IMvigor 130 study randomized patients with metastatic urothelial tumors who were untreated and found that atezolizumab added to chemotherapy was associated with a significantly longer median disease free survival. (11.8 months vs. 6.3 months) than chemotherapy alone.
Currently patients are candidate for immunotherapy based on their performance status and prognostic respect is, regardless of PD-L1 status.
Ipilimubab broadens PD-1 activity in urothelial cancers.
KEYNOTE-361 ant IMVigor 130 trials compared PD-L1 low expression patients to platinum based chemotherapy and showed decreased survival.
Ipilimubab plus nivolumab associated with 38.5% objective response rate in metastatic urothelial cancer.
Enfortumab plus pembrolizumab doubled the overall survival of patients versus chemotherapy in metastatic bladder cancer.
The FDA approved pembrolizumab for the treatment of patients with bacillus Calmette-Guérin (BCG)-unresponsive, high-risk, non-muscle invasive bladder cancer (NMIBC) with carcinoma in situ (CIS) with or without papillary tumors who are ineligible for, or have elected not to undergo, cystectomy.
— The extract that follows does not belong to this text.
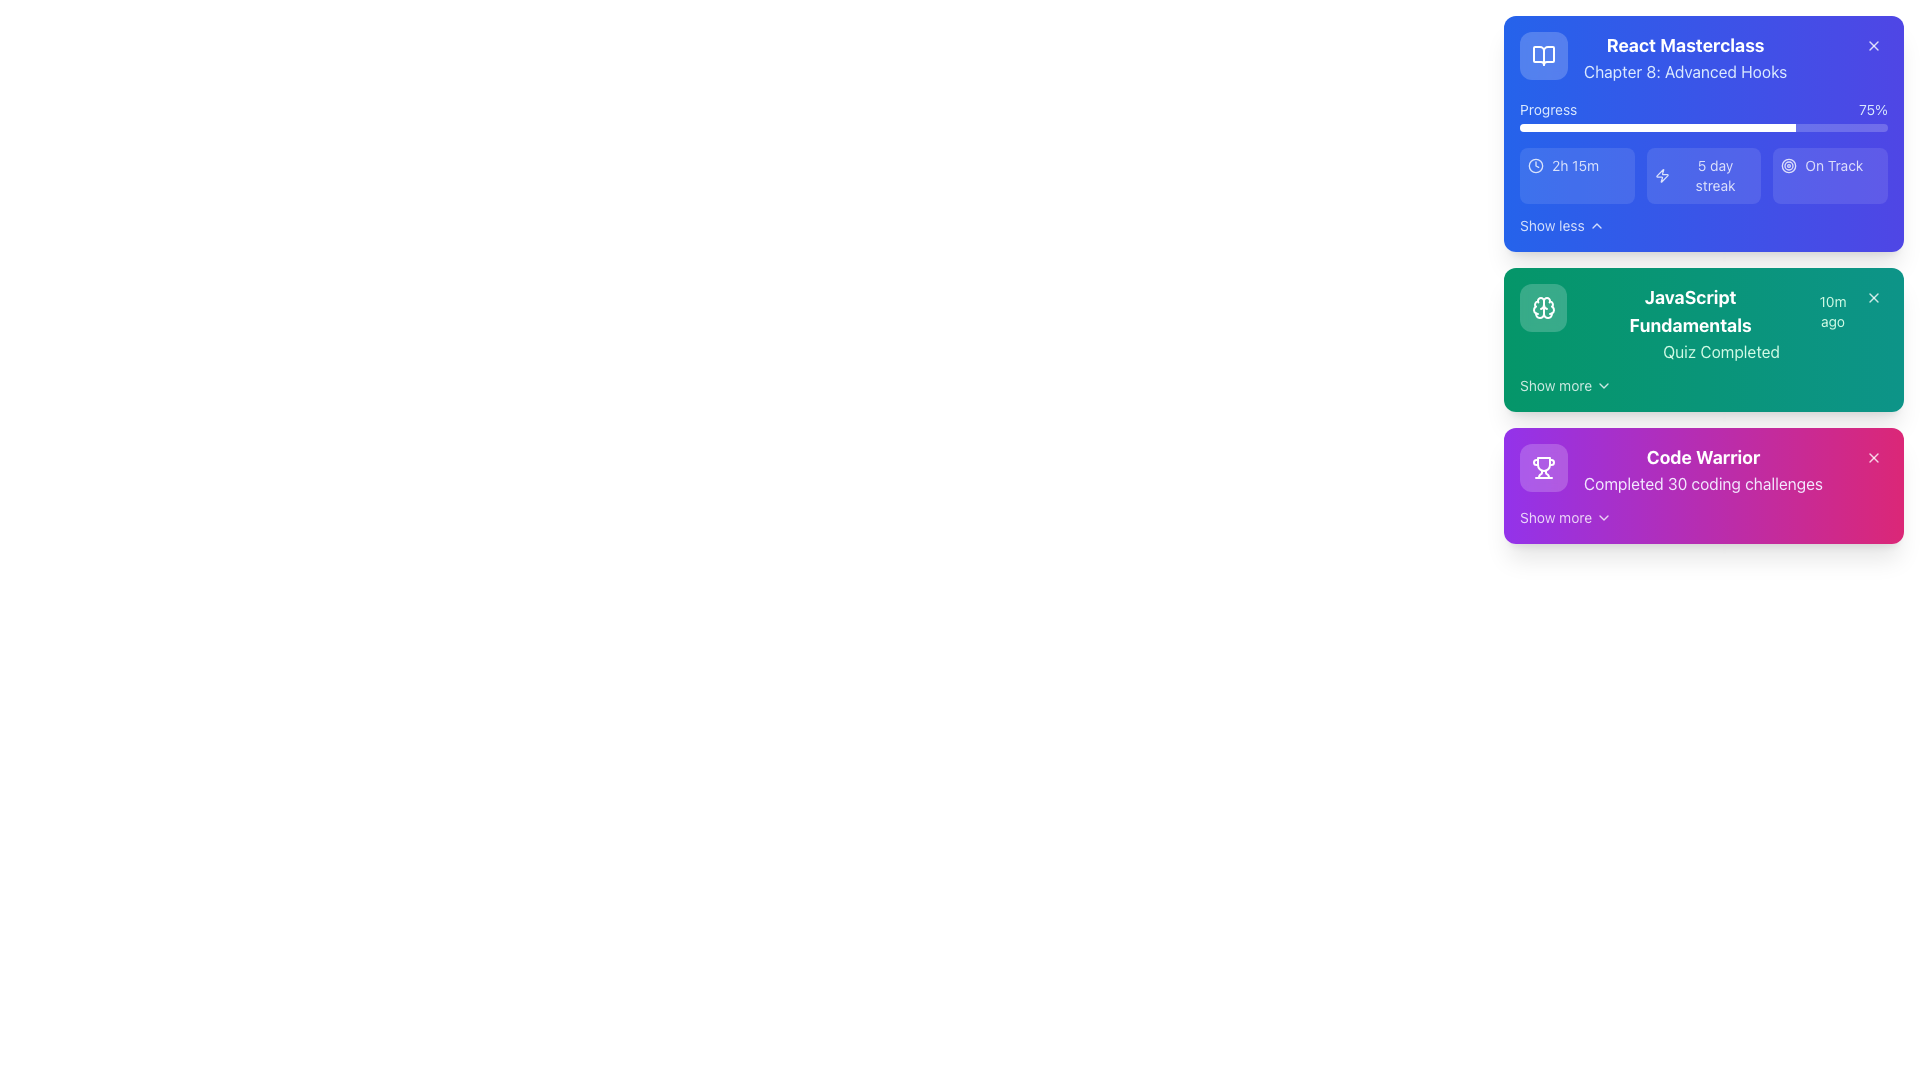 The width and height of the screenshot is (1920, 1080). I want to click on the Text Display element that provides information about the completion status and timing of the JavaScript Fundamentals quiz, located centrally within the green card, beneath the '10m ago' text and above the 'Quiz Completed' text, so click(1720, 323).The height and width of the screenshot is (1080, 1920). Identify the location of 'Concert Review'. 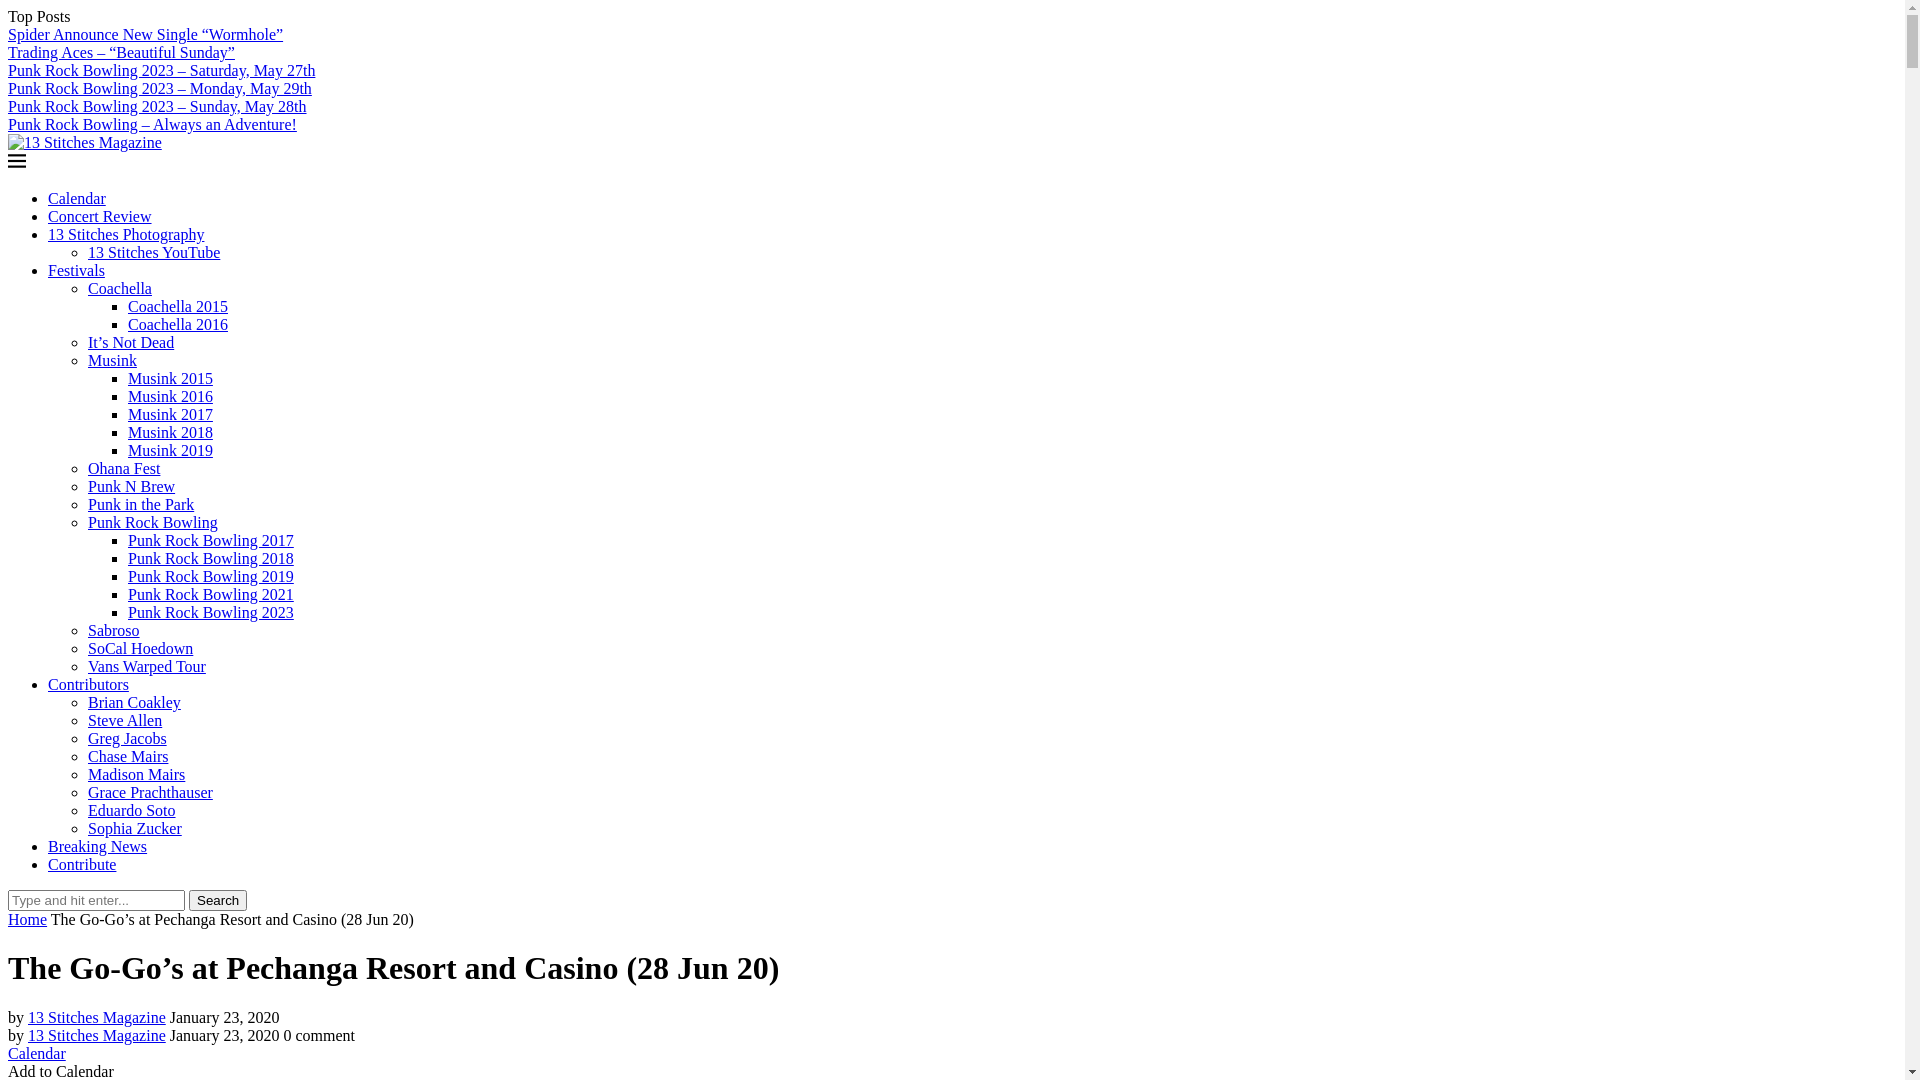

KEYNOTE-057 trial which enrolled 148 patients with high-risk NMIBC, 96 of whom had BCG-unresponsive CIS with or without papillary tumors.
Patients received 200 mg of pembrolizumab every three weeks until unacceptable toxicity, persistent or recurrent high-risk NMIBC, or progressive disease for up to 24 months.
The complete response rate in the 96 patients with high-risk BCG-unresponsive NMIBC with CIS was 41%, and median response duration was 16.2 months.
Nearly half of responding patients (46%) experienced a complete response lasting at least 12 months.